__TASK ITEM__. Would you output the lines from the one with "Task: Select the underline text markup tool" through the last line of the material below, exactly, but without pictures?

=== DATA FOR THE TASK ===

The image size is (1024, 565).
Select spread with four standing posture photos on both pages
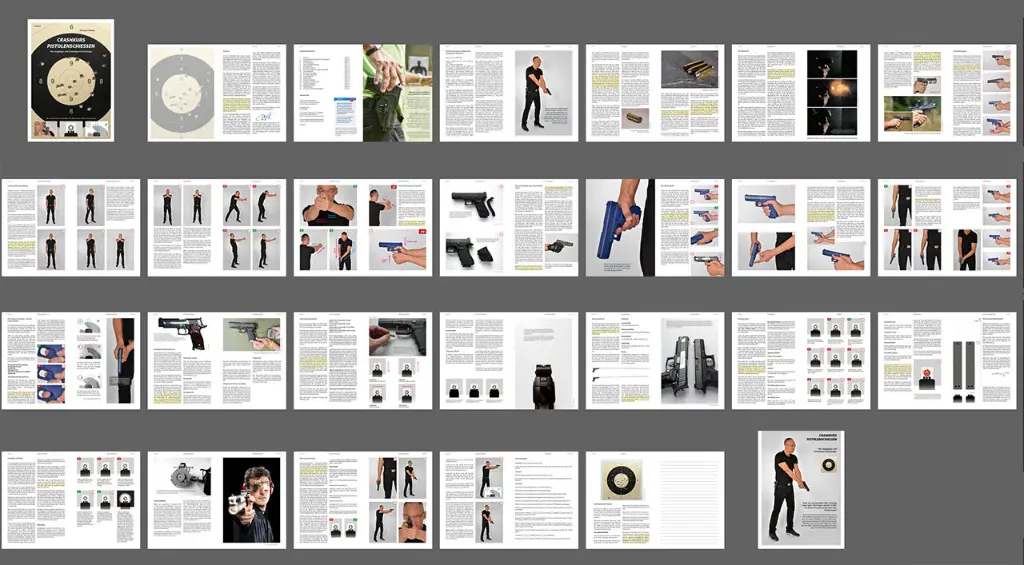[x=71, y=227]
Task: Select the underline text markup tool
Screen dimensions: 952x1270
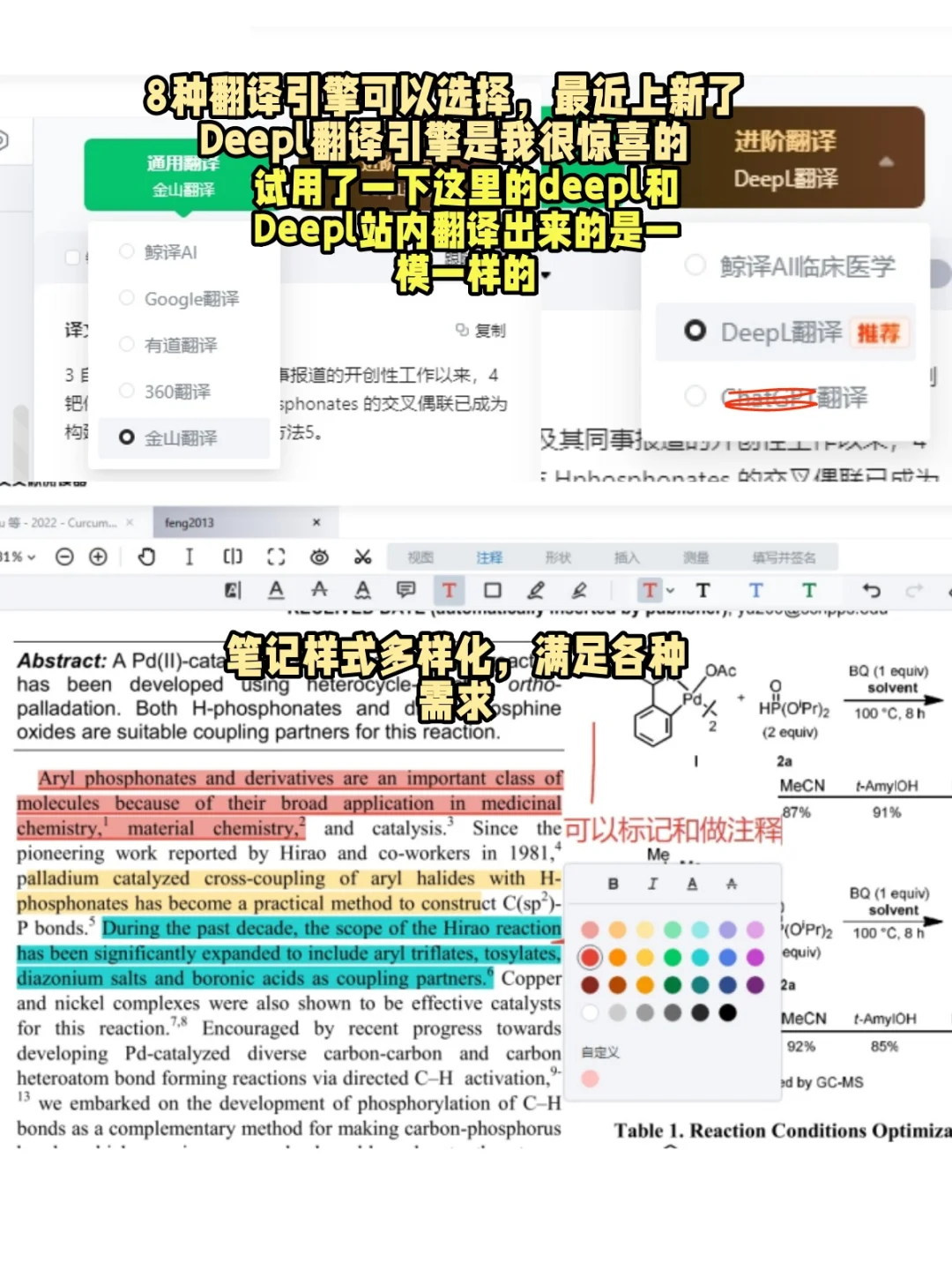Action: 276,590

===

__TASK RESPONSE__.
Task: Select the underline text markup tool
Screen dimensions: 952x1270
Action: 276,590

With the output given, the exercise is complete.